:: What this task involves ::
Copy out the entries that follow exactly, leaving out the pictures.

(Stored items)
++++++++

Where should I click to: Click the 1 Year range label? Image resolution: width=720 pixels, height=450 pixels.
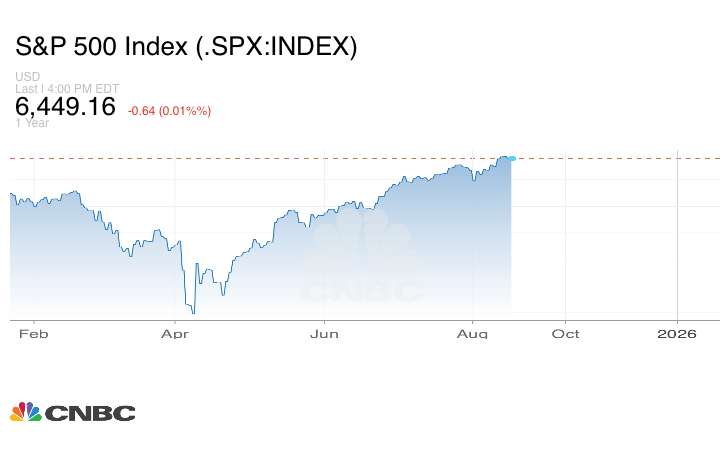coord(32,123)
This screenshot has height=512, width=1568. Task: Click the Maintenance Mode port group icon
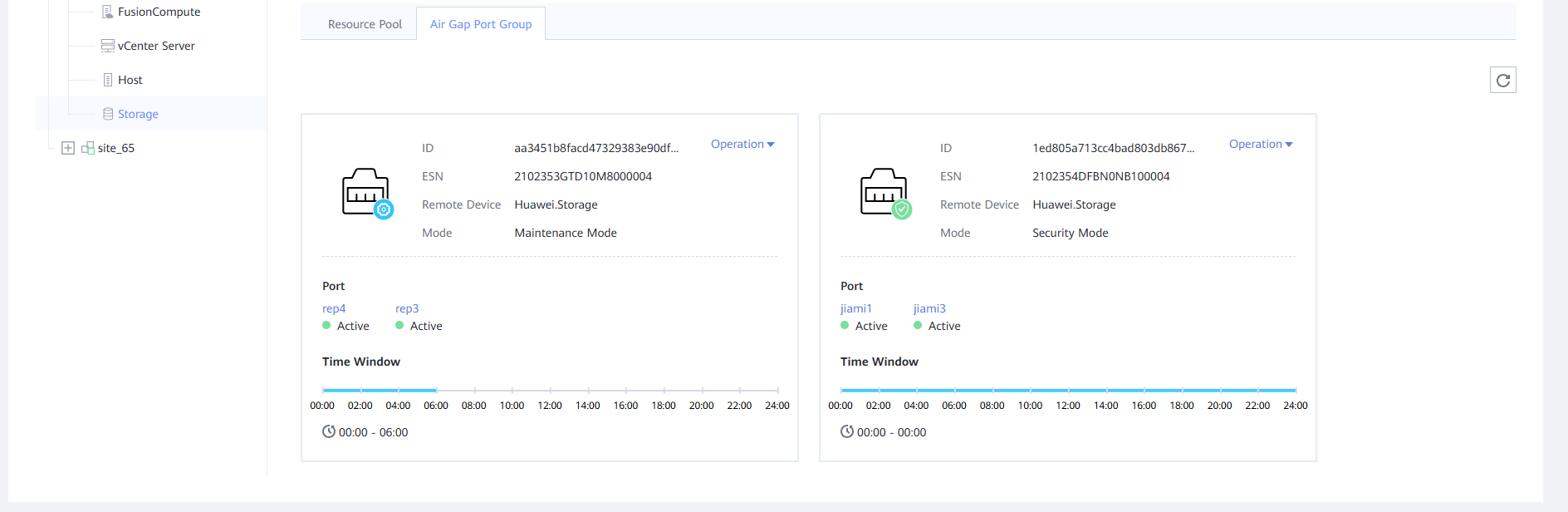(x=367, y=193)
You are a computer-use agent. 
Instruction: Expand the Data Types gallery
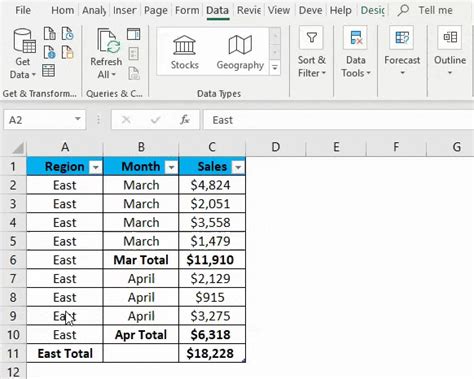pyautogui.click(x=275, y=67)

++++++++

:: Answer to this task ::
Where should I click to: Click the 1 Year range label? Image resolution: width=720 pixels, height=450 pixels.
coord(32,123)
This screenshot has height=512, width=1568. Task: Click the Maintenance Mode port group icon
(x=367, y=193)
You are a computer-use agent. 
Instruction: Expand the Data Types gallery
pyautogui.click(x=275, y=67)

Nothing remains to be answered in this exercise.